**Data provided:**

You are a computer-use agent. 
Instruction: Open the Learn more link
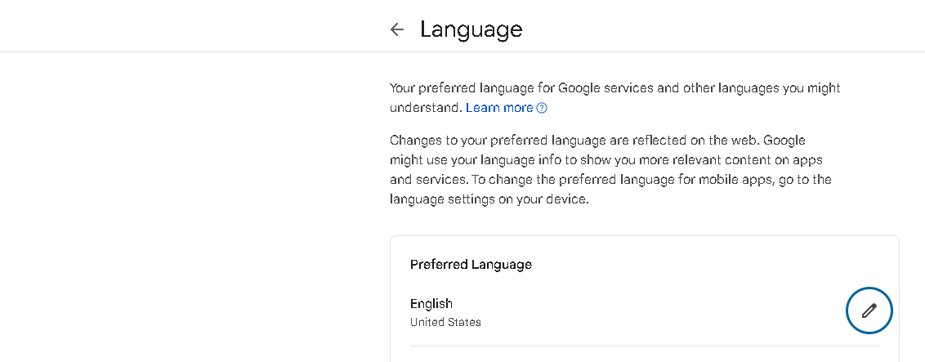pos(499,108)
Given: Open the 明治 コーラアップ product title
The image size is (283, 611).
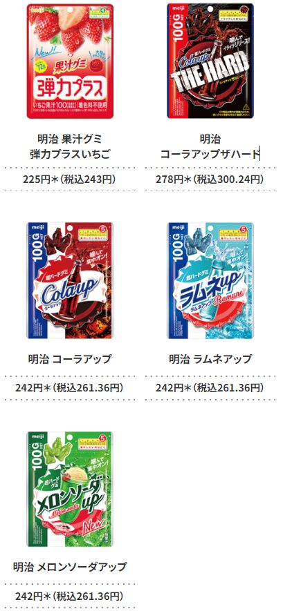Looking at the screenshot, I should point(70,358).
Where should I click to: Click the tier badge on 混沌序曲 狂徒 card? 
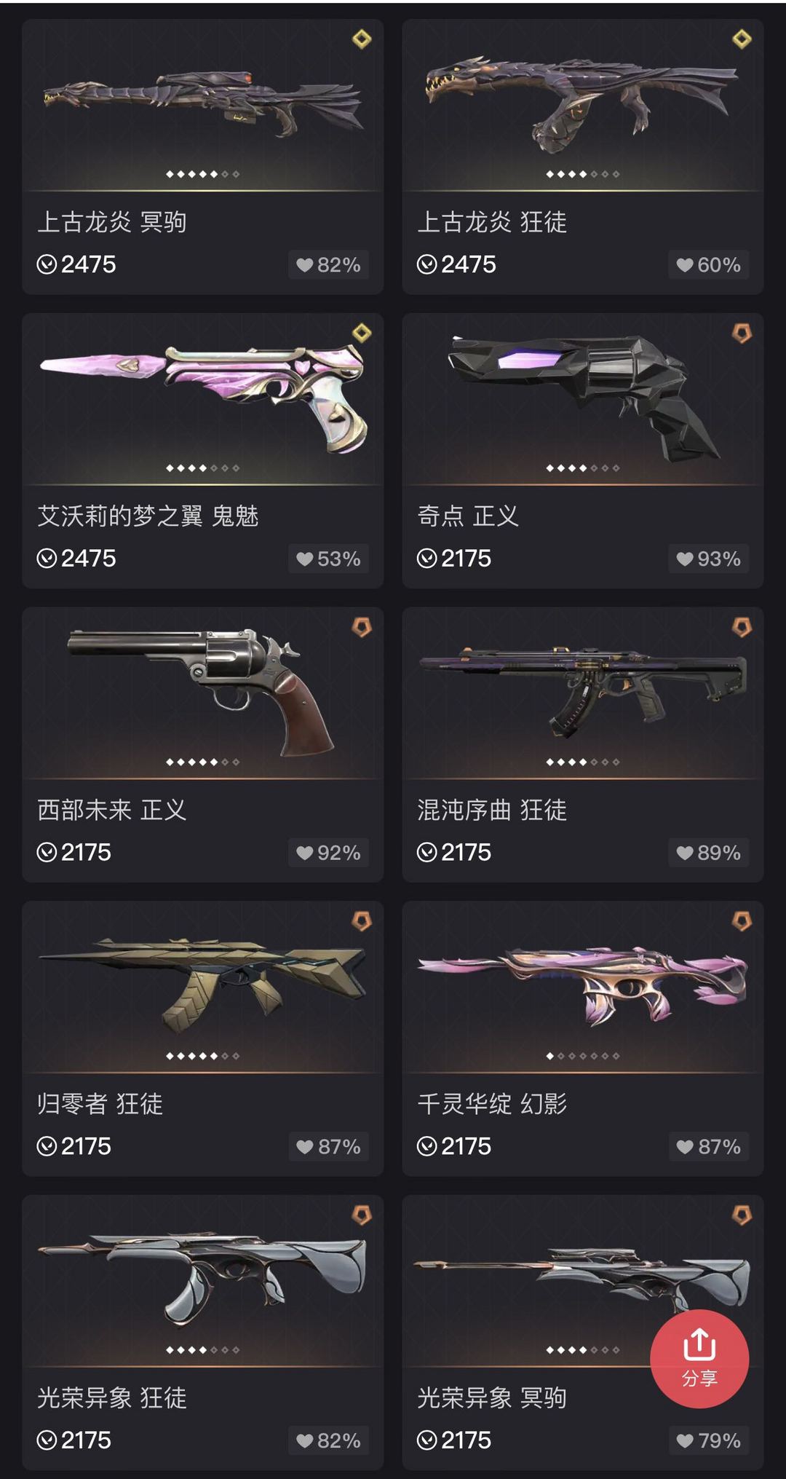coord(742,627)
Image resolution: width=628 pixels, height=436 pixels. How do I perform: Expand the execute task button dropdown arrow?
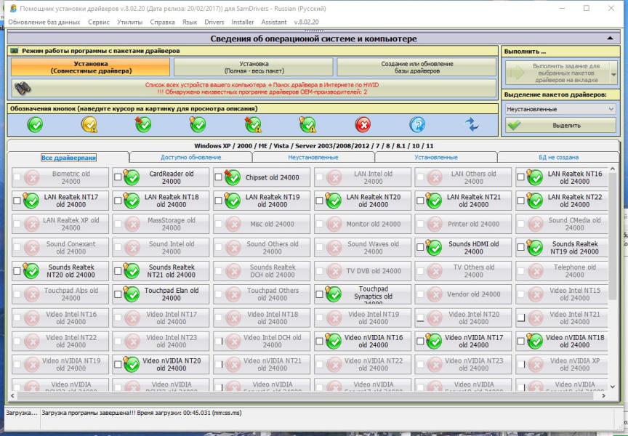(613, 73)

**Exercise description:** Starting with the line that holds "Image resolution: width=628", reproduce exactly each line up to and including the last line of the material above, and drop the pictures.

**Finished exercise:**
Image resolution: width=628 pixels, height=436 pixels. How do I perform: Expand the execute task button dropdown arrow?
(613, 73)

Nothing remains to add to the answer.